STORED DATA:
____

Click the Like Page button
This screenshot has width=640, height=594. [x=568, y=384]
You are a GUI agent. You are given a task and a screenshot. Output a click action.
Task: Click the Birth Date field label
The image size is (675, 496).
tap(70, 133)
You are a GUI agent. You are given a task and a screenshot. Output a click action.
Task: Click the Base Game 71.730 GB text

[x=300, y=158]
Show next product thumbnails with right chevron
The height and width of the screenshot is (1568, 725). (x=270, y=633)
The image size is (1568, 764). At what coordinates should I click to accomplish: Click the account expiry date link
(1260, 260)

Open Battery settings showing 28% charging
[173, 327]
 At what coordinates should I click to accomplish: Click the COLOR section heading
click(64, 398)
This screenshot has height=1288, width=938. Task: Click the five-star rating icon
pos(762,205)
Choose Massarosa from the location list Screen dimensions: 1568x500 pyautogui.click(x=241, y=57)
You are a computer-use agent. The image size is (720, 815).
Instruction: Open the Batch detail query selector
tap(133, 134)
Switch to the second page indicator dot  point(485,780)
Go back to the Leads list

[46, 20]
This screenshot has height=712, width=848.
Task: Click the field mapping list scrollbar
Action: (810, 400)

____

TASK BRIEF: At the line containing "Task: Click the Birth Date field label", start transcribing exactly, and continue through the last line of the listing. Stop there and add nothing.

FINAL ANSWER:
Task: Click the Birth Date field label
The image size is (675, 496).
tap(70, 133)
You are a GUI agent. You are given a task and a screenshot. Output a click action.
Task: Click the Base Game 71.730 GB text

[x=300, y=158]
Show next product thumbnails with right chevron
The height and width of the screenshot is (1568, 725). (x=270, y=633)
The image size is (1568, 764). At what coordinates should I click to accomplish: Click the account expiry date link
(1260, 260)

Open Battery settings showing 28% charging
[173, 327]
 At what coordinates should I click to accomplish: Click the COLOR section heading
click(64, 398)
This screenshot has height=1288, width=938. Task: Click the five-star rating icon
pos(762,205)
Choose Massarosa from the location list Screen dimensions: 1568x500 pyautogui.click(x=241, y=57)
You are a computer-use agent. The image size is (720, 815).
Instruction: Open the Batch detail query selector
tap(133, 134)
Switch to the second page indicator dot  point(485,780)
Go back to the Leads list

[46, 20]
This screenshot has height=712, width=848.
Task: Click the field mapping list scrollbar
Action: (810, 400)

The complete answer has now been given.